What the task requires:
Only the lines from the one containing "Given: Select the first name value John" to the end of the data are wanted; print them exactly as they appear.

The data: Begin

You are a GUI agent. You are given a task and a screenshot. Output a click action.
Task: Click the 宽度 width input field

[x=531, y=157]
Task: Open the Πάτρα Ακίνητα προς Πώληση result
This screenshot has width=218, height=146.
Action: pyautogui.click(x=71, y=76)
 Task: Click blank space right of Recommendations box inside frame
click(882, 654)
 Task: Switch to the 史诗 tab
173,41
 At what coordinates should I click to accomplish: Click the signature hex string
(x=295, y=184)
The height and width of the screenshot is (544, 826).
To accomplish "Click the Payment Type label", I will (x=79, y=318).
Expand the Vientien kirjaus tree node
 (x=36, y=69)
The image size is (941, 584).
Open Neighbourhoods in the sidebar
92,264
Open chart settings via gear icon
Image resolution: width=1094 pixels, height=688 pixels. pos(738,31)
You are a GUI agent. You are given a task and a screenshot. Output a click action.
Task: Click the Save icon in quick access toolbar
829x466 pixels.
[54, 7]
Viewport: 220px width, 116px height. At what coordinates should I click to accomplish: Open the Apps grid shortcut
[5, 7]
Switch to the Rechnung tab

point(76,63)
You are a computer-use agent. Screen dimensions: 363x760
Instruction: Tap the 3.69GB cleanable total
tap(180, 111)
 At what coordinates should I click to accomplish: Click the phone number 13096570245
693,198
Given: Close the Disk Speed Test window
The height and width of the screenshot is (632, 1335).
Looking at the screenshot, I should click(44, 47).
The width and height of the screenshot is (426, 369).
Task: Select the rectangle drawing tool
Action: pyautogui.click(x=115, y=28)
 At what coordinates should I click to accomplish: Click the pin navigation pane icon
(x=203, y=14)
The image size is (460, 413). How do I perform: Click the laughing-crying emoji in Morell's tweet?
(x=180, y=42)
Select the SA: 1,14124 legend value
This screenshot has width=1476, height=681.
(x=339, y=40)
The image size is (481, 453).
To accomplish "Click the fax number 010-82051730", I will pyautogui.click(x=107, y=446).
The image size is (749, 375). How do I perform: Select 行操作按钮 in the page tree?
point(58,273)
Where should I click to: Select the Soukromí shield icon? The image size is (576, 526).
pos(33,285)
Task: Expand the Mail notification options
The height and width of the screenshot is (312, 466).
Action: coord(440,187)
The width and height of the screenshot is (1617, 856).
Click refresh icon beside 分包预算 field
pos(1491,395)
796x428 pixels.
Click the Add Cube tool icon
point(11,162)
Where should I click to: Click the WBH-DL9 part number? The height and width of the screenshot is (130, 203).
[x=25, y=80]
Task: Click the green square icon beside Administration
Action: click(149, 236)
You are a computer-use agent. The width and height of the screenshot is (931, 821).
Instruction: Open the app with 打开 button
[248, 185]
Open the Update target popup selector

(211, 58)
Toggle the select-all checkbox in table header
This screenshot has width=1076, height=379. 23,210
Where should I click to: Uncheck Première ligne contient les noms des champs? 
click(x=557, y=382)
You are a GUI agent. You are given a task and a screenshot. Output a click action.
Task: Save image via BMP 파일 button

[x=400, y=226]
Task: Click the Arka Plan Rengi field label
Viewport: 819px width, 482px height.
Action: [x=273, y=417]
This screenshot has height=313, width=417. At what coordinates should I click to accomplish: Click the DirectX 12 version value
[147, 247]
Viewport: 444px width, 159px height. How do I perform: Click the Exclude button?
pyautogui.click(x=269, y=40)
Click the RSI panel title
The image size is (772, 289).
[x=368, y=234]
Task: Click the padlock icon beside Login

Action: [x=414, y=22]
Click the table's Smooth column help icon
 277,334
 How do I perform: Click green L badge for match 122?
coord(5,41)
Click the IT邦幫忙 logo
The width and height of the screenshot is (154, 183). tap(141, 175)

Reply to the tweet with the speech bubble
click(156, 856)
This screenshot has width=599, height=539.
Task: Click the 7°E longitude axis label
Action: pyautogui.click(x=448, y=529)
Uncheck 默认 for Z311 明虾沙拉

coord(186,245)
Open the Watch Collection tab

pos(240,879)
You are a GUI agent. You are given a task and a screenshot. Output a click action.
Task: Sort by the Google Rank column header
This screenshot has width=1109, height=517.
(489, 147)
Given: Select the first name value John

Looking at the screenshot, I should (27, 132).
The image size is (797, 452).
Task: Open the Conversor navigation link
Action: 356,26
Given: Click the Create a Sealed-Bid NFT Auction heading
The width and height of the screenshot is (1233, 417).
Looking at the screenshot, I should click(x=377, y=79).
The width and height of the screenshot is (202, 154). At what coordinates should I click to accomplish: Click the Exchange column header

The data: End

Exercise output:
Given: Select the first name value John

Looking at the screenshot, I should (27, 132).
The image size is (797, 452).
Task: Open the Conversor navigation link
Action: 356,26
Given: Click the Create a Sealed-Bid NFT Auction heading
The width and height of the screenshot is (1233, 417).
Looking at the screenshot, I should click(x=377, y=79).
The width and height of the screenshot is (202, 154). At what coordinates should I click to accomplish: Click the Exchange column header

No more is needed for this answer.